======== Text to read

Hot Tip # 1 – Read!
Read, read, read. Read everything – trash, classics, good and bad, and see how they do it. Just like a carpenter who works as an apprentice and studies the master. Read! You’ll absorb it. Then write. If it’s good, you’ll find out. If it’s not, throw it out of the window. – William Faulkner
One must be drenched in words, literally soaked in them, to have the right ones form themselves into the proper patterns at the right moment. – Hart Crane.
Hot Tip # 2 – Write what you know
Write what you know. – Mark Twain
Don’t write what you know—what you know may bore you, and thus bore your readers. Write about what interests you—and interests you deeply—and your readers will catch fire at your words. – Valerie Sherwood
Creative writing teachers should be purged until every last instructor who has uttered the words “Write what you know” is confined to a labor camp. Please, talented scribblers, write what you don’t. The blind guy with the funny little harp who composed The Iliad , how much combat do you think he saw? – P. J. O’Rourke
Write what you know. – Mark Twain
Hot Tip # 3 – Show don’t tell
Don’t tell me the moon is shining; show me the glint of light on broken glass. – Anton Chekhov
Hot Tip # 4 – Trust your readers
Let the audience add up two plus two. They’ll love you forever. – Lubitsch
The first page of every novel should be: ‘Trust me, this will take time but there is order here, very faint, very human.’ – Michael Ondaatje
Hot Tip # 5 – Don’t polish the cannonball – make your mistakes quickly
To gild refined gold, to paint the lily,to throw a perfume on the violet, to smooth the ice, or add another hue unto the rainbow, or with taper-light to seek the beauteous eye of heaven to garnish, is wasteful and ridiculous excess. – William Shakespeare – “King John”

================
======== Data

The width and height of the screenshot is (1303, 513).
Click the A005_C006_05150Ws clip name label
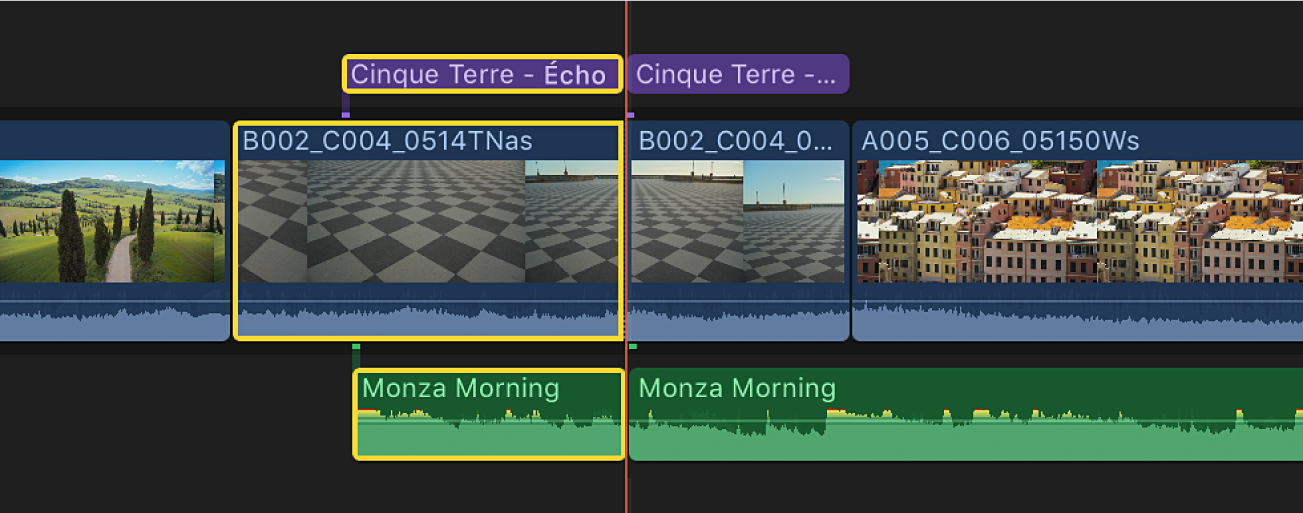(1000, 141)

================

* Set of tasks *
1. Swap "carpenter" for "sculptor" and write out the writing tips from "Read, read, read." to "moment. – Hart Crane.".
2. Pick up the writing tips after their last line and carry them on.

* Results for each task *
1.
Read, read, read. Read everything – trash, classics, good and bad, and see how they do it. Just like a sculptor who works as an apprentice and studies the master. Read! You’ll absorb it. Then write. If it’s good, you’ll find out. If it’s not, throw it out of the window. – William Faulkner
One must be drenched in words, literally soaked in them, to have the right ones form themselves into the proper patterns at the right moment. – Hart Crane.

2.
A good plan violently executed now is better than a perfect plan executed next week. – George Patton
Hot Tip # 6 – Kill your darlings
In writing, you must kill all your darlings. – William Faulkner
Hot Tip # 7 – Take your writing seriously
As the outside world grows less dependable, I keep buttressing my inside world, where people go on meaning well and surprising other people with little touches of grace. There are days when I sink into my novel like a pool and emerge feeling blank and bemused and used up. Then I drift over to the schoolyard and there’s this mother wondering if I’m doing anything halfway useful yet. Am I working? Have I found a job? No, I tell her. I’m still just writing. – Anne Tyler
Over the years, I’ve found one rule … If you tell yourself you are going to be at your desk tomorrow, you are by that declaration asking your unconscious to prepare the material. You are, in effect, contracting to pick up such valuables at a given time. Count on me, you are saying to a few forces below: I will be there to write. The point is that you have to maintain trustworthy relations. – Norman Mailer, “The Spooky Art: Some Thoughts on Writing.”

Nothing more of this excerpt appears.